Writing out \(Z_2 I^{-1} Z_1\) gives:

\[ \begin{aligned} & (\ell_{\theta\theta}(\theta^\dagger) - \ExpA{\ell_{\theta\theta}(\theta^\dagger)}{\theta^\dagger}) / \sqrt{n} \mathcal{I}^{-1}(\theta^\dagger) \ell_{\theta}(\theta^\dagger) / \sqrt{n} \\ & =(\ell_{\theta\theta}(\theta^\dagger)\mathcal{I}^{-1}(\theta^\dagger)\ell_{\theta}(\theta^\dagger) / n + \ell_{\theta}(\theta^\dagger) / n \end{aligned} \]

Which leads to calculating the following expectation, noting that \(\Exp{\ell_\theta(\theta^\dagger)} = 0\):

\[ \Exp{\ell_{\theta\theta}(\theta^\dagger)\mathcal{I}^{-1}(\theta^\dagger)\ell_{\theta}(\theta^\dagger)} / n \] We can rewrite this in terms of a Kronecker product:

\[ \Exp{\ell_{\theta}(\theta^\dagger)^T \otimes \ell_{\theta\theta}(\theta^\dagger)}\asvec(\mathcal{I}^{-1}(\theta^\dagger)) / n \]

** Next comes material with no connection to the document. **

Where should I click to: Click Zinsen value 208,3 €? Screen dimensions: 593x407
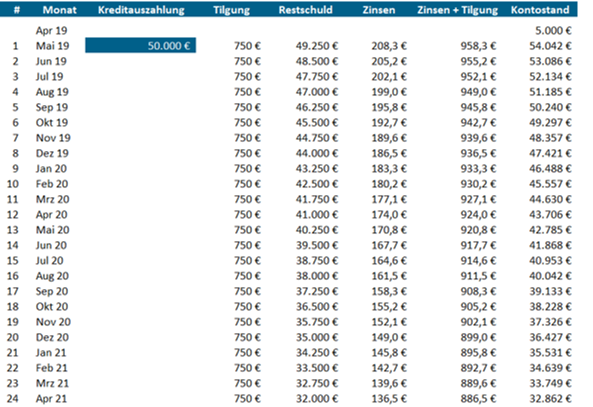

This yields a somewhat tidy expression for the bias correction:

\[ \begin{aligned} \Exp{\sqrt{n}(\hat{\theta}_n - \theta^\dagger)} & = \frac{1}{\sqrt{n}}\mathcal{I}^{-1}(\theta^\dagger) \Exp{\ell_{\theta}(\theta^\dagger)^T \otimes \ell_{\theta\theta}(\theta^\dagger)}\asvec(\mathcal{I}^{-1}(\theta^\dagger)) / n\\ & + \frac{1}{2\sqrt{n}}\mathcal{I}^{-1}(\theta^\dagger) \begin{bmatrix} \asvec\lp V_1\rp \\ \asvec\lp V_2\rp \\ \vdots \\ \asvec\lp V_p\rp \\ \end{bmatrix} \asvec(\mathcal{I}^{-1}(\theta^\dagger)) + O_p(n^{-1}) \end{aligned} \]

References

Severini, Thomas A. 2000. Likelihood Methods in Statistics. Oxford University Press.